* **EXERCISE OBJECTIVE**
Reproduce the data below without changes, from the line containing "other [566, 826]" through the line containing "cycle (410, 161)", with both of those lines included.

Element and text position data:
☆ ☆ ☆ ☆ ☆
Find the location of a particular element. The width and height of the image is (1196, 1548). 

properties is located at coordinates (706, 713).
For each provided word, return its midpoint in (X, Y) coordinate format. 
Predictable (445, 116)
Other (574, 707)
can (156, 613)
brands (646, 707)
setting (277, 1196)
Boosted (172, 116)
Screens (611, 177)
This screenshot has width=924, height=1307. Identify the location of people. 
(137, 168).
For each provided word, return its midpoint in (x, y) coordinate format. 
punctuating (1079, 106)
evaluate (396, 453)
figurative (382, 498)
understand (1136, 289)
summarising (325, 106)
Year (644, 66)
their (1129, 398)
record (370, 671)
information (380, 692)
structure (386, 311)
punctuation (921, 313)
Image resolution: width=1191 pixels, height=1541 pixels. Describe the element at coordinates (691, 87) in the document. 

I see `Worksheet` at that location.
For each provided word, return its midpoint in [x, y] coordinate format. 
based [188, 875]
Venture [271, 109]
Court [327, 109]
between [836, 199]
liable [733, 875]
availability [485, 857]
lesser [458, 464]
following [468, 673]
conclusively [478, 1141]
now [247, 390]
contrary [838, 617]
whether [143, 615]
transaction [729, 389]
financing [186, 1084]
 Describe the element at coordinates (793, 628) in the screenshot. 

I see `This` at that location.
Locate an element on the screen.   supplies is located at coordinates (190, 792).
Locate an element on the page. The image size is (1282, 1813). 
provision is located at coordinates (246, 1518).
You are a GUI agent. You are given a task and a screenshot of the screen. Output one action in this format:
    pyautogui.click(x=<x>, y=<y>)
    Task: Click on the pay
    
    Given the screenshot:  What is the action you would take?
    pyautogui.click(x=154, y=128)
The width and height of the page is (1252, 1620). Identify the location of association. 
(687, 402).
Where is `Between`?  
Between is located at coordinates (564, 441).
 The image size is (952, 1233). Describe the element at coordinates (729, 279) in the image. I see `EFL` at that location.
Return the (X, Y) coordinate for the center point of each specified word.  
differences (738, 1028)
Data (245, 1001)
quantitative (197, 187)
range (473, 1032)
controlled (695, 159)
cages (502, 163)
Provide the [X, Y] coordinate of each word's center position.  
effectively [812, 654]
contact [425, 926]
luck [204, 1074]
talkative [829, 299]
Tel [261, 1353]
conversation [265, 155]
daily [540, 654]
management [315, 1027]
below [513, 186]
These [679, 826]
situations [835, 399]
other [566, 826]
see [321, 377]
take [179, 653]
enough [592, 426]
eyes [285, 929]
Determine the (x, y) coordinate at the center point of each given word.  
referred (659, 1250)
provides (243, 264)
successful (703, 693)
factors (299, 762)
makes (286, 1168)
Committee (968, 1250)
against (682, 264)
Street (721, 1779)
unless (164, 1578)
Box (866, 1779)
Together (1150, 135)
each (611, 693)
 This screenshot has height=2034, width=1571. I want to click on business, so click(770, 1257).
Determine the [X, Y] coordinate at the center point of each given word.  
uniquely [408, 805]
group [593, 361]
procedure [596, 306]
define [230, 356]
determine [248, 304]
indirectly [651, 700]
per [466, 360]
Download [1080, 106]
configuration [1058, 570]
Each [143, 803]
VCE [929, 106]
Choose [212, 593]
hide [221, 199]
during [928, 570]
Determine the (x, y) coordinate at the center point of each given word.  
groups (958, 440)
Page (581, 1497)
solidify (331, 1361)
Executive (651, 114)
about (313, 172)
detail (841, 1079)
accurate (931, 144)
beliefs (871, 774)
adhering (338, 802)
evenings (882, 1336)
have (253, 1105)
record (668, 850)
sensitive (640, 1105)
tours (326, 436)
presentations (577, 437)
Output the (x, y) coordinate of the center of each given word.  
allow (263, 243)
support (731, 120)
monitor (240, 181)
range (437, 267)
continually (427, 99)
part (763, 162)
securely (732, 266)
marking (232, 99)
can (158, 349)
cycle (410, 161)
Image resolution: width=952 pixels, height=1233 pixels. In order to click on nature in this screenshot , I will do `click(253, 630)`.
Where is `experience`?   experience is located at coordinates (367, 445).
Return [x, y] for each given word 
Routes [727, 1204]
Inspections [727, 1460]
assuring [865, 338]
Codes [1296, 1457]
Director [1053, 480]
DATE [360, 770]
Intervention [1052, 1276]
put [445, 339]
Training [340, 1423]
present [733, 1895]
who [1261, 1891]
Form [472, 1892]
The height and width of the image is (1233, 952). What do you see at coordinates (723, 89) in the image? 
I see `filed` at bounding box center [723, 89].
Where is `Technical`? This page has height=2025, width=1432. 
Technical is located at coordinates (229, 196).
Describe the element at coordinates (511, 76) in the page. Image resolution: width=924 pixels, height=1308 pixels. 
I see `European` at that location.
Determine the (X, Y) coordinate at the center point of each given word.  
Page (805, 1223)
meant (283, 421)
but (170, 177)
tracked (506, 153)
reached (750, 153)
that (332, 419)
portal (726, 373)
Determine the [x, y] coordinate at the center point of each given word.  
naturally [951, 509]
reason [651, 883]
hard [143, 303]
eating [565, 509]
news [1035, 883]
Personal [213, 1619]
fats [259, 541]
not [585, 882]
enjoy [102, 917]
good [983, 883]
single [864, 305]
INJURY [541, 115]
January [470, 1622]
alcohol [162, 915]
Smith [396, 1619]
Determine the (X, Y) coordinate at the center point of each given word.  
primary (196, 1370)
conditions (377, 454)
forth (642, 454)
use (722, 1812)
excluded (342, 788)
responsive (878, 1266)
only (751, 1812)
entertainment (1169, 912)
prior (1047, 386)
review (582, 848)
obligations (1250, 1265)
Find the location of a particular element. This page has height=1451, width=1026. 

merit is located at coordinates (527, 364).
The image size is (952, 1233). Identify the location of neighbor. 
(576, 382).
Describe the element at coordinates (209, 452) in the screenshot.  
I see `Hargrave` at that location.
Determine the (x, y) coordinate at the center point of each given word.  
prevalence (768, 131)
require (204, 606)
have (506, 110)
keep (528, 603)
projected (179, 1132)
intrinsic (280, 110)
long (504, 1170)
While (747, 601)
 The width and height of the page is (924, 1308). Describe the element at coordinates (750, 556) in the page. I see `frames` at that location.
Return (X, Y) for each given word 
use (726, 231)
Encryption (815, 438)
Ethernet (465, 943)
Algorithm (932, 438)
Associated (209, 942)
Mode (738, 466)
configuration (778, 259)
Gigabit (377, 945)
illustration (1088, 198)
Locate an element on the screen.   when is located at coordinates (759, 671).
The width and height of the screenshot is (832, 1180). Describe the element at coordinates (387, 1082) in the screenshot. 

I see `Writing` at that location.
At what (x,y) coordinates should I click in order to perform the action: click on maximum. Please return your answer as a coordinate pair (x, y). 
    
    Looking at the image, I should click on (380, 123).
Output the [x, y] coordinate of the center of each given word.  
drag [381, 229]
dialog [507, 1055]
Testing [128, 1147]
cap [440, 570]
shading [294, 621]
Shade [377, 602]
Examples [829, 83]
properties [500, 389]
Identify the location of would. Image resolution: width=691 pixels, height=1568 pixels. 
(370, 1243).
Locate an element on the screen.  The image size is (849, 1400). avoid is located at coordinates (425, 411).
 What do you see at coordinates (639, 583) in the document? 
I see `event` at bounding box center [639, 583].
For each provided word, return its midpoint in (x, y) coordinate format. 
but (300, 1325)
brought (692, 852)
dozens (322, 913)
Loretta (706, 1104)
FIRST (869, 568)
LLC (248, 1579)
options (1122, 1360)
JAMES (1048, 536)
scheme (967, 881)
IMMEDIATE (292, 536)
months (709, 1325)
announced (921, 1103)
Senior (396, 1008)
☆ ☆ ☆ ☆ ☆
* **RESULT**
other [566, 826]
see [321, 377]
take [179, 653]
enough [592, 426]
eyes [285, 929]
Determine the (x, y) coordinate at the center point of each given word.  
referred (659, 1250)
provides (243, 264)
successful (703, 693)
factors (299, 762)
makes (286, 1168)
Committee (968, 1250)
against (682, 264)
Street (721, 1779)
unless (164, 1578)
Box (866, 1779)
Together (1150, 135)
each (611, 693)
 This screenshot has height=2034, width=1571. I want to click on business, so click(770, 1257).
Determine the [X, Y] coordinate at the center point of each given word.  
uniquely [408, 805]
group [593, 361]
procedure [596, 306]
define [230, 356]
determine [248, 304]
indirectly [651, 700]
per [466, 360]
Download [1080, 106]
configuration [1058, 570]
Each [143, 803]
VCE [929, 106]
Choose [212, 593]
hide [221, 199]
during [928, 570]
Determine the (x, y) coordinate at the center point of each given word.  
groups (958, 440)
Page (581, 1497)
solidify (331, 1361)
Executive (651, 114)
about (313, 172)
detail (841, 1079)
accurate (931, 144)
beliefs (871, 774)
adhering (338, 802)
evenings (882, 1336)
have (253, 1105)
record (668, 850)
sensitive (640, 1105)
tours (326, 436)
presentations (577, 437)
Output the (x, y) coordinate of the center of each given word.  
allow (263, 243)
support (731, 120)
monitor (240, 181)
range (437, 267)
continually (427, 99)
part (763, 162)
securely (732, 266)
marking (232, 99)
can (158, 349)
cycle (410, 161)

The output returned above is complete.